Instructions for the task
Please give each line of the data below as one string in a JSON list, skipping blank lines.

Available data

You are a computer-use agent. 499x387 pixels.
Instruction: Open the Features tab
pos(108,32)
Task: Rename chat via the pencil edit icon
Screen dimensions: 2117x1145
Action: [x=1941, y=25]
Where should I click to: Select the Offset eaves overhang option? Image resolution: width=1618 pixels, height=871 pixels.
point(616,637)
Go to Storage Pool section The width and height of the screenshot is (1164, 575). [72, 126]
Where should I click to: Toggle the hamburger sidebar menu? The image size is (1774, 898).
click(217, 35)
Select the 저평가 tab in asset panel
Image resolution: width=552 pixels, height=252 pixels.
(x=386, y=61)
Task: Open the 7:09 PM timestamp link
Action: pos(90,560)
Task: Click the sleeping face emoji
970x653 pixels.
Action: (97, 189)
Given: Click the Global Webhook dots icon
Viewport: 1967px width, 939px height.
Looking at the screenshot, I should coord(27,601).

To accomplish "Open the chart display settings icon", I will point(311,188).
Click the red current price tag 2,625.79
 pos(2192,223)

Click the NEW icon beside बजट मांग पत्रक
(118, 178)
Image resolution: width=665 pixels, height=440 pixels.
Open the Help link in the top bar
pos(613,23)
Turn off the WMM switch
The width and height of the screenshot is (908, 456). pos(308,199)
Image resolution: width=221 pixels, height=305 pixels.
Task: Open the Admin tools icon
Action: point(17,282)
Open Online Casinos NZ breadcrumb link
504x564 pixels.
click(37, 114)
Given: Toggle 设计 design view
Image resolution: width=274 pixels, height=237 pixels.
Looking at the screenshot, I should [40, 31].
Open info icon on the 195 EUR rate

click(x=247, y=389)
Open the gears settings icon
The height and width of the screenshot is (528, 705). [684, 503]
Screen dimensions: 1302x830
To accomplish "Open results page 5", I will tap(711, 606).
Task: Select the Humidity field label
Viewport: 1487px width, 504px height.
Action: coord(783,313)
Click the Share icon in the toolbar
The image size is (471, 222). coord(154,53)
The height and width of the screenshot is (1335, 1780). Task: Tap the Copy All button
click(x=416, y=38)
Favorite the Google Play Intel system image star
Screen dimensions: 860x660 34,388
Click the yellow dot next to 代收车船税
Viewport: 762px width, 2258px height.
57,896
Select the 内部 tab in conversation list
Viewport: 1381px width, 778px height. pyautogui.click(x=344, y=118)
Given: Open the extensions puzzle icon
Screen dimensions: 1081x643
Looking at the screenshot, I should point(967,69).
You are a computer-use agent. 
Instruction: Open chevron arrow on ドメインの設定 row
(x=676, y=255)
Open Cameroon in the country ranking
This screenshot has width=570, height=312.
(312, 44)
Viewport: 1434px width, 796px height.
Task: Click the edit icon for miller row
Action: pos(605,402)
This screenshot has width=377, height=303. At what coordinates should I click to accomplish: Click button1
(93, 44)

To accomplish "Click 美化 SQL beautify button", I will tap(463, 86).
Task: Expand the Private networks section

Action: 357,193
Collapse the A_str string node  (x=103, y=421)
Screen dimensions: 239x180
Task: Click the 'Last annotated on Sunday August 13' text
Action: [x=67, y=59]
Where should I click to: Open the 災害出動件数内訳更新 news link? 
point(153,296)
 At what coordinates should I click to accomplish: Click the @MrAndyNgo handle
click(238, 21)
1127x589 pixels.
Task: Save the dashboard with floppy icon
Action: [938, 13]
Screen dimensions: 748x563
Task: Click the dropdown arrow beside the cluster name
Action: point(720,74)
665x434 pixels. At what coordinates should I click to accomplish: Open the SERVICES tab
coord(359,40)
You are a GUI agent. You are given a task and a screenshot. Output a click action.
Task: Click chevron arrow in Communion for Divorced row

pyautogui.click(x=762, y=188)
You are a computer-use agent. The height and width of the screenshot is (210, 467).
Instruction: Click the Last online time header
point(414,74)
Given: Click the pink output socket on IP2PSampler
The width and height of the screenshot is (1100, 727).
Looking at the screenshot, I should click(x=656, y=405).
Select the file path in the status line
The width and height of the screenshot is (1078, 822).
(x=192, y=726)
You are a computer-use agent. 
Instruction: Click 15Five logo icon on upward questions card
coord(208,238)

In response
[
  "You are a computer-use agent. 499x387 pixels.",
  "Instruction: Open the Features tab",
  "pos(108,32)",
  "Task: Rename chat via the pencil edit icon",
  "Screen dimensions: 2117x1145",
  "Action: [x=1941, y=25]",
  "Where should I click to: Select the Offset eaves overhang option? Image resolution: width=1618 pixels, height=871 pixels.",
  "point(616,637)",
  "Go to Storage Pool section The width and height of the screenshot is (1164, 575). [72, 126]",
  "Where should I click to: Toggle the hamburger sidebar menu? The image size is (1774, 898).",
  "click(217, 35)",
  "Select the 저평가 tab in asset panel",
  "Image resolution: width=552 pixels, height=252 pixels.",
  "(x=386, y=61)",
  "Task: Open the 7:09 PM timestamp link",
  "Action: pos(90,560)",
  "Task: Click the sleeping face emoji",
  "970x653 pixels.",
  "Action: (97, 189)",
  "Given: Click the Global Webhook dots icon",
  "Viewport: 1967px width, 939px height.",
  "Looking at the screenshot, I should coord(27,601).",
  "To accomplish \"Open the chart display settings icon\", I will point(311,188).",
  "Click the red current price tag 2,625.79",
  " pos(2192,223)",
  "Click the NEW icon beside बजट मांग पत्रक",
  "(118, 178)",
  "Image resolution: width=665 pixels, height=440 pixels.",
  "Open the Help link in the top bar",
  "pos(613,23)",
  "Turn off the WMM switch",
  "The width and height of the screenshot is (908, 456). pos(308,199)",
  "Image resolution: width=221 pixels, height=305 pixels.",
  "Task: Open the Admin tools icon",
  "Action: point(17,282)",
  "Open Online Casinos NZ breadcrumb link",
  "504x564 pixels.",
  "click(37, 114)",
  "Given: Toggle 设计 design view",
  "Image resolution: width=274 pixels, height=237 pixels.",
  "Looking at the screenshot, I should [40, 31].",
  "Open info icon on the 195 EUR rate",
  "click(x=247, y=389)",
  "Open the gears settings icon",
  "The height and width of the screenshot is (528, 705). [684, 503]",
  "Screen dimensions: 1302x830",
  "To accomplish \"Open results page 5\", I will tap(711, 606).",
  "Task: Select the Humidity field label",
  "Viewport: 1487px width, 504px height.",
  "Action: coord(783,313)",
  "Click the Share icon in the toolbar",
  "The image size is (471, 222). coord(154,53)",
  "The height and width of the screenshot is (1335, 1780). Task: Tap the Copy All button",
  "click(x=416, y=38)",
  "Favorite the Google Play Intel system image star",
  "Screen dimensions: 860x660 34,388",
  "Click the yellow dot next to 代收车船税",
  "Viewport: 762px width, 2258px height.",
  "57,896",
  "Select the 内部 tab in conversation list",
  "Viewport: 1381px width, 778px height. pyautogui.click(x=344, y=118)",
  "Given: Open the extensions puzzle icon",
  "Screen dimensions: 1081x643",
  "Looking at the screenshot, I should point(967,69).",
  "You are a computer-use agent. ",
  "Instruction: Open chevron arrow on ドメインの設定 row",
  "(x=676, y=255)",
  "Open Cameroon in the country ranking",
  "This screenshot has width=570, height=312.",
  "(312, 44)",
  "Viewport: 1434px width, 796px height.",
  "Task: Click the edit icon for miller row",
  "Action: pos(605,402)",
  "This screenshot has width=377, height=303. At what coordinates should I click to accomplish: Click button1",
  "(93, 44)",
  "To accomplish \"Click 美化 SQL beautify button\", I will tap(463, 86).",
  "Task: Expand the Private networks section",
  "Action: 357,193",
  "Collapse the A_str string node  (x=103, y=421)",
  "Screen dimensions: 239x180",
  "Task: Click the 'Last annotated on Sunday August 13' text",
  "Action: [x=67, y=59]",
  "Where should I click to: Open the 災害出動件数内訳更新 news link? ",
  "point(153,296)",
  " At what coordinates should I click to accomplish: Click the @MrAndyNgo handle",
  "click(238, 21)",
  "1127x589 pixels.",
  "Task: Save the dashboard with floppy icon",
  "Action: [938, 13]",
  "Screen dimensions: 748x563",
  "Task: Click the dropdown arrow beside the cluster name",
  "Action: point(720,74)",
  "665x434 pixels. At what coordinates should I click to accomplish: Open the SERVICES tab",
  "coord(359,40)",
  "You are a GUI agent. You are given a task and a screenshot. Output a click action.",
  "Task: Click chevron arrow in Communion for Divorced row",
  "pyautogui.click(x=762, y=188)",
  "You are a computer-use agent. The height and width of the screenshot is (210, 467).",
  "Instruction: Click the Last online time header",
  "point(414,74)",
  "Given: Click the pink output socket on IP2PSampler",
  "The width and height of the screenshot is (1100, 727).",
  "Looking at the screenshot, I should click(x=656, y=405).",
  "Select the file path in the status line",
  "The width and height of the screenshot is (1078, 822).",
  "(x=192, y=726)",
  "You are a computer-use agent. ",
  "Instruction: Click 15Five logo icon on upward questions card",
  "coord(208,238)"
]